The list measures truck congestion at more than 300 spots across the country, using GPS data from more than 1 million freight trucks.
The No. 1 congested spot, for the third year in a row, is the intersection of Interstate 95 and State Route 4 in Fort Lee, New Jersey.
The Brent Spence Bridge was No. 5 in 2020 before jumping up three spots this year.
“This report comes as no shock to those who use it because the Brent Spence Bridge is chronically congested and horrendously unsafe,” said Mark Policinski, Chief Executive Officer of the Ohio-Kentucky-Indiana Regional Council of Governments, in a news release about the list. “And, the report shows the situation isn’t getting any better.
“In a few short years, we’ve seen the bridge significantly worsen in terms of safely and efficiently transporting freight and families.”
Other Ohio and Kentucky spots on the congestion list:
- No. 24: Interstate 75/71 at the intersection with Interstate 275 in Northern Kentucky;
- No. 67: Interstate 71 at Interstate 70 in Columbus;
- No. 81: Interstate 75 at Interstate 74 in Cincinnati.
The congestion list was released on Wednesday, followed on Thursday morning by a group of national, state and local chamber of commerce officials making a renewed pitch to secure federal funding to build a new Brent Spence Bridge.

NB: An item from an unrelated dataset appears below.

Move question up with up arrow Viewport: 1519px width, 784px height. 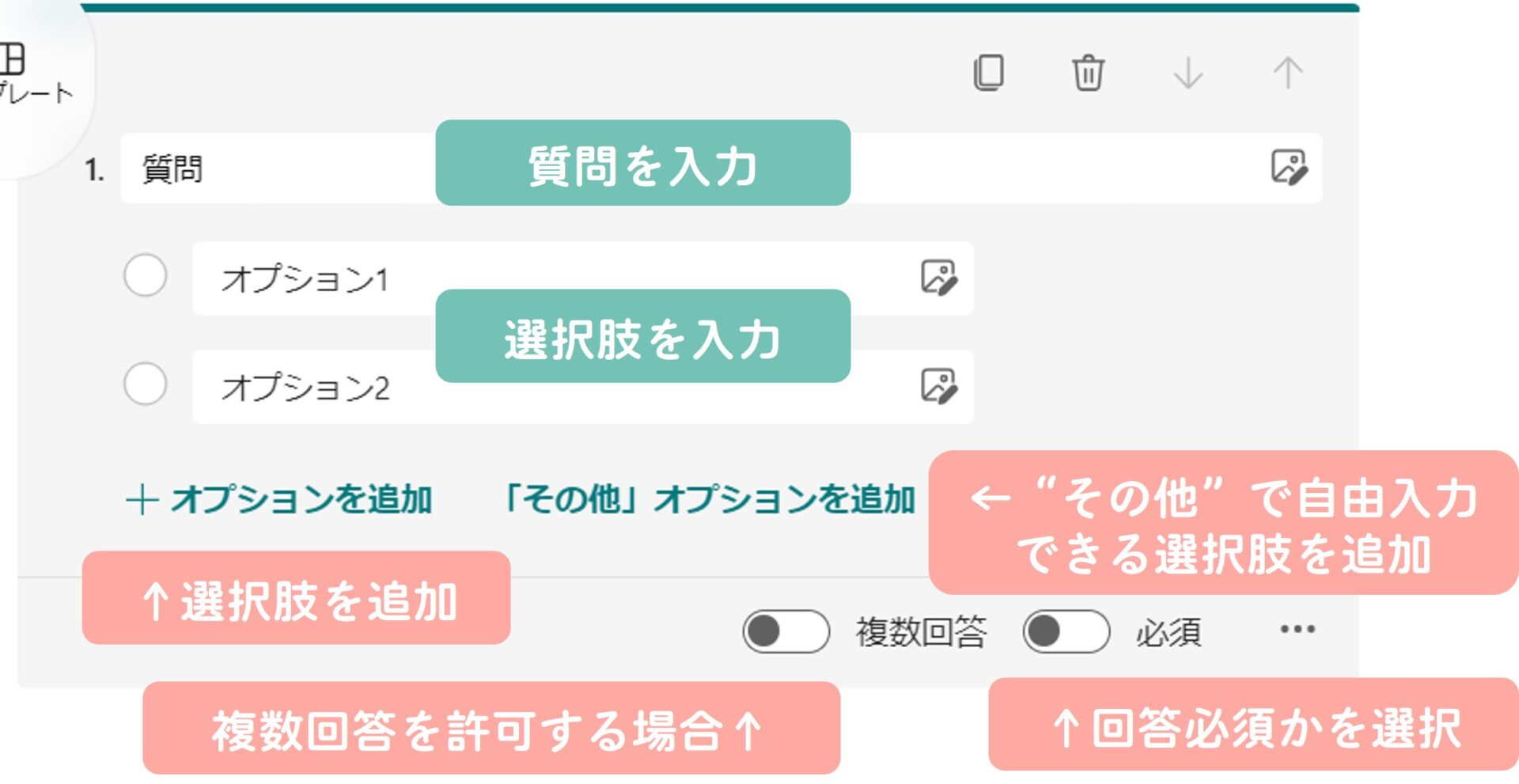pyautogui.click(x=1287, y=73)
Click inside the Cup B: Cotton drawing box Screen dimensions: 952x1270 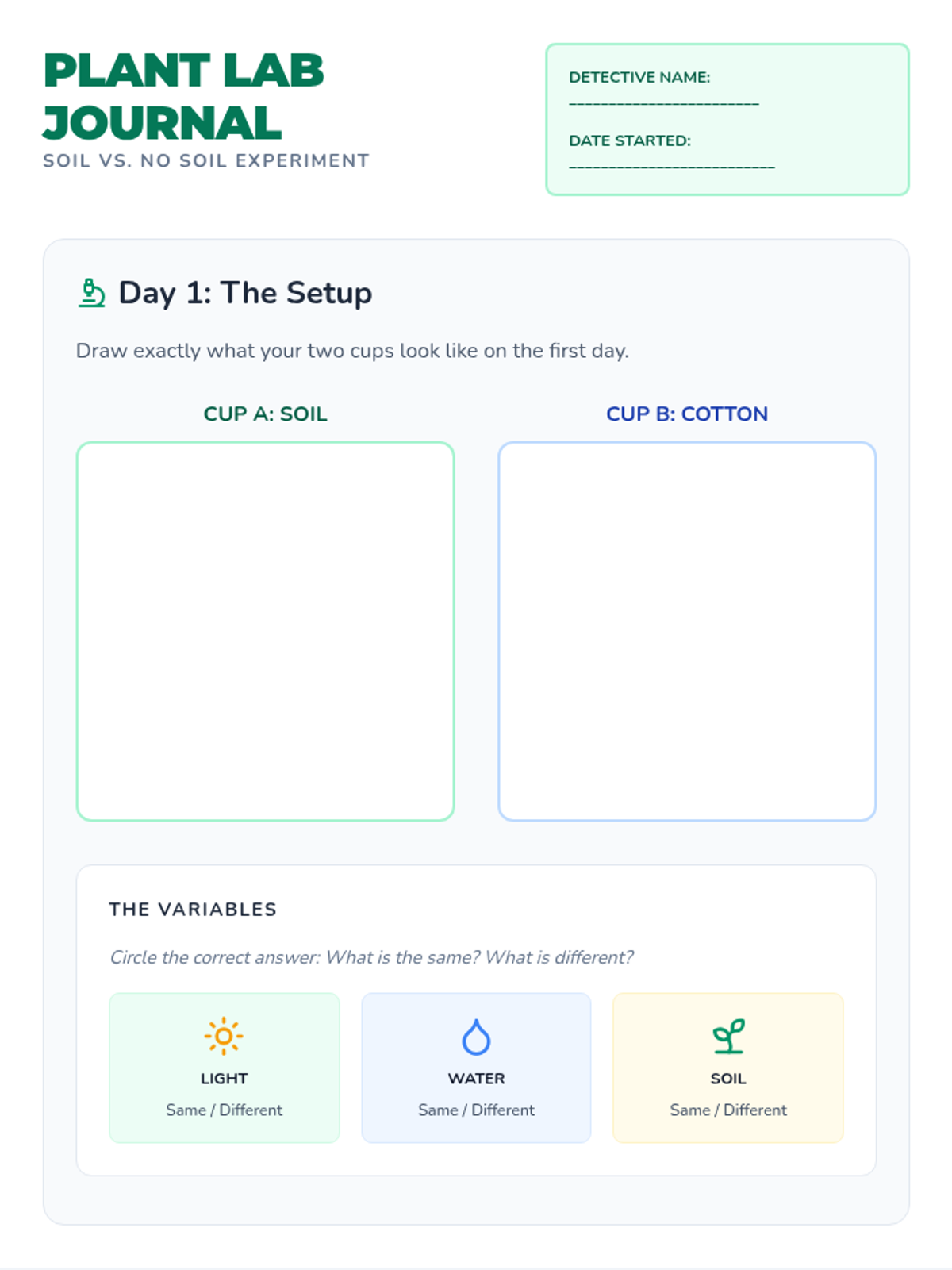pyautogui.click(x=687, y=631)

The group is releasing a new ad that calls on Congress to pass a comprehensive infrastructure bill by July 4 that includes funding for the Brent Spence Bridge.
“We know that federal investment is the only way that we will get this bridge done,” said Jill Meyer, President and CEO of the Cincinnati USA Regional Chamber.

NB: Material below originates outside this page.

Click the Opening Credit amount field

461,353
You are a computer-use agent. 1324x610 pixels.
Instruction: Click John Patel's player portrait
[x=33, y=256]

The Brent Spence is by far the heaviest traveled bridge between downtown Cincinnati and Northern Kentucky, getting more than 163,000 vehicles a day, according to a 2019 count from the Kentucky Transportation Cabinet.

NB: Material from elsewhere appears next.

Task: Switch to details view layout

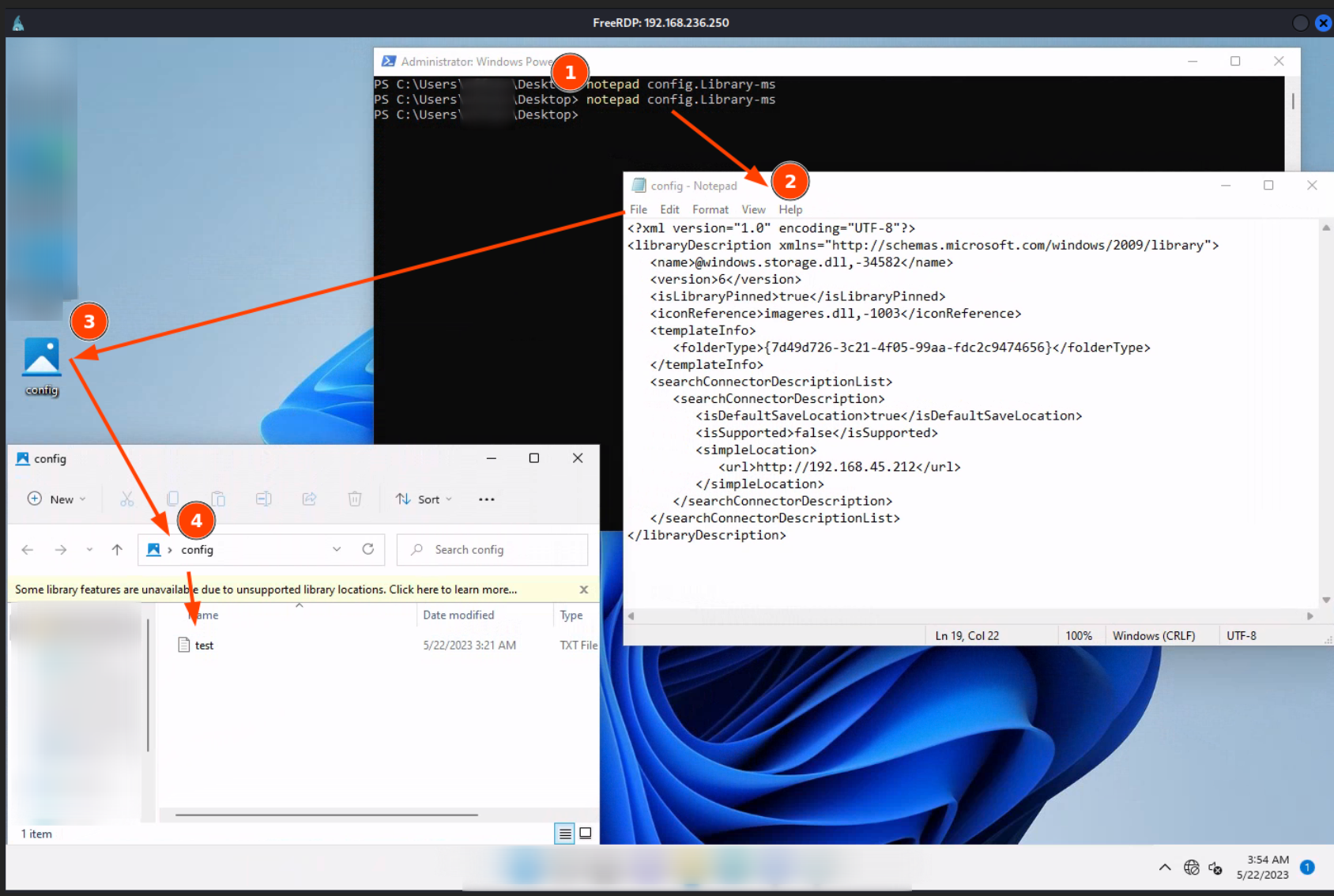Action: [564, 834]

And that heavy traffic is really the crux of the problem, since the bridge’s original design was meant to accommodate only 80,000 vehicles per day. Because of that, the bridge has been labeled “functionally obsolete” since the 1990s.
A new Brent Spence Bridge – which would actually be a companion bridge, sitting side-by-side with the original – is expected to cost around $2.5 billion. Ohio legislators have said they’d be fine with using tolls to pay for the local share, but Northern Kentucky leaders have balked at that idea.
A recent crash that shut down the bridge for six weeks brought renewed interest to the idea of a new bridge but not much in the way of solutions to pay for it.
The chamber officials on Thursday said that local and state-level conversations about paying for the project have to be in tandem with requests for federal money. One solution might be for Kentucky legislators to repeal a prohibition on using tolls for the project.